Hypersensitivity vasculitis
Overview
Heterogeneous group of disorders characterized by a vasculitic syndrome presumed to be associated with a hypersensitivity reaction following exposure to an antigen such as an infectious agent, a drug, or other foreign or endogenous substance
Causes
It is usually due to a known drug (such as cefoperazone or nicoumalone, auto-antigens or infectious agents such as bacteria. Immune complexes lodge in the vessel wall, attracting polymorphonuclear leukocytes who in turn release tissue-degrading substances leading to an inflammatory process.
Diagnosis
An important differential is Henoch-Schönlein purpura.

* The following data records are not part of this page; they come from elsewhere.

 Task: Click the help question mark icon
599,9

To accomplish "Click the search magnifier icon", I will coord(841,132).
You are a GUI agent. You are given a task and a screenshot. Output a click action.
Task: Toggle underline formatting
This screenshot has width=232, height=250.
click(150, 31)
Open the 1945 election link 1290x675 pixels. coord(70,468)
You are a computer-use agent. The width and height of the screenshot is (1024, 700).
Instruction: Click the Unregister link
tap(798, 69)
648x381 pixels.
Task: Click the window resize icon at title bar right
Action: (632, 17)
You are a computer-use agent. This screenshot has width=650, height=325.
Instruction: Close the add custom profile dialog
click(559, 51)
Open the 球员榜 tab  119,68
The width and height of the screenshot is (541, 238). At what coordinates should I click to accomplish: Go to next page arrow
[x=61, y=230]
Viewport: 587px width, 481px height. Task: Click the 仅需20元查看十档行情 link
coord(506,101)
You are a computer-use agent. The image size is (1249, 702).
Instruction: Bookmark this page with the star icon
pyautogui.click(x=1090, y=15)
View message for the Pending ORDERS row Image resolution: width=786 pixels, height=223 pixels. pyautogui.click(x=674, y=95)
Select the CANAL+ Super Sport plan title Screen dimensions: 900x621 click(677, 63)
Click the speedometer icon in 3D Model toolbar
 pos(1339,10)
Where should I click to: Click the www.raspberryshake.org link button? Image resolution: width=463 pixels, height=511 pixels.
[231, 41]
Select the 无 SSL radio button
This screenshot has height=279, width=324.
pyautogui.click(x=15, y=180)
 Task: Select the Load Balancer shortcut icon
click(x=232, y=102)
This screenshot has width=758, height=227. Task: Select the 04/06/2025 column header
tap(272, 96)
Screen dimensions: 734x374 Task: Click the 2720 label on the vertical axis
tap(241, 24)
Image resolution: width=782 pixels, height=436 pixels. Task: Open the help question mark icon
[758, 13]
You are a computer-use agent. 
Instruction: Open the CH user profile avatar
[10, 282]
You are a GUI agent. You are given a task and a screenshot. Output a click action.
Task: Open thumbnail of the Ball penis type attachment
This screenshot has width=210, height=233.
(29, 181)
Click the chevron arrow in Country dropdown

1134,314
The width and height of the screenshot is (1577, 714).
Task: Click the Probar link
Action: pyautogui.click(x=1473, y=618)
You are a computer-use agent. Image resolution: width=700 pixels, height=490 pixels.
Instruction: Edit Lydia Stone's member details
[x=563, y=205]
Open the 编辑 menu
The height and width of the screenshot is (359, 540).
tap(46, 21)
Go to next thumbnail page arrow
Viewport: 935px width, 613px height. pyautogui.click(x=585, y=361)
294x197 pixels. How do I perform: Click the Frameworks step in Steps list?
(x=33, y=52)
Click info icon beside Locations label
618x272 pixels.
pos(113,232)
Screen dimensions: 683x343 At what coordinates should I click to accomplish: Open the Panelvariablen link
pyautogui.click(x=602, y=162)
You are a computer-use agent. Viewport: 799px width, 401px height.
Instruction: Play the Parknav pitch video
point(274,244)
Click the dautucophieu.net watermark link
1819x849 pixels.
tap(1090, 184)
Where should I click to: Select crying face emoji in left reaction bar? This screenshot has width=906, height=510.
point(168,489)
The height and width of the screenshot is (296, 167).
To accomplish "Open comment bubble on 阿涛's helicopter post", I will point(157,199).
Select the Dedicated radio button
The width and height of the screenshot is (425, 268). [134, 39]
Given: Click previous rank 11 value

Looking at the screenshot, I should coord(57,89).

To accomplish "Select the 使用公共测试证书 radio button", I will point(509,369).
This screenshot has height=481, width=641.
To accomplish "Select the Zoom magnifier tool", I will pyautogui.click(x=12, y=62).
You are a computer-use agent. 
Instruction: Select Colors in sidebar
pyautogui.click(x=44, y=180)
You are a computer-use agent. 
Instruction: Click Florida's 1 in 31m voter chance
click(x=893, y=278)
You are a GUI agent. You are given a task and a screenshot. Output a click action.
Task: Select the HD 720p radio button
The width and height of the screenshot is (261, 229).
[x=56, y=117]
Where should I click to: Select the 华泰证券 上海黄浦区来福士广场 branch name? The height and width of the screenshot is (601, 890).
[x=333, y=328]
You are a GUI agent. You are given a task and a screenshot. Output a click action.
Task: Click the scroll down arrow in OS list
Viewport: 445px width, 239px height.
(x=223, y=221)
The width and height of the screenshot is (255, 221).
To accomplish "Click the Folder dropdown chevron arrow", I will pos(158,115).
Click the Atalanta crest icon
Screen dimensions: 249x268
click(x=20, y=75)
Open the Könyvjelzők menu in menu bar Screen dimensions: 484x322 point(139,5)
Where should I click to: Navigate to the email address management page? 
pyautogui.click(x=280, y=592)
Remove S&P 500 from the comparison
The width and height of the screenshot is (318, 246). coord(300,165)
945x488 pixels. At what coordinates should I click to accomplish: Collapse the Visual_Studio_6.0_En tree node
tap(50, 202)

At least 3 out of 5 criteria yields a sensitivity of 71% and a specificity of 84%: * Age > 16. * Use of possible triggering drug in relation to symptoms. * Palpable painful purpura (the three P's). * Maculopapular rash. * Skin biopsy showing neutrophil infiltration around vessel.
Prognosis
The majority of cases are short-lived; in one paper around 60% of patients had symptoms resolving in less than months.The outlook will depend on the underlying cause. If none is found and only skin and joints are affected, the prognosis is good although recurrence is not uncommon
Treatment
The most important part of the treatment is to eliminate the cause of the vasculitis, if at all possible. Antihistamines prove helpful to some patients. If the vasculitis is damaging organ systems such as the kidneys, immunosuppressive agents are indicated.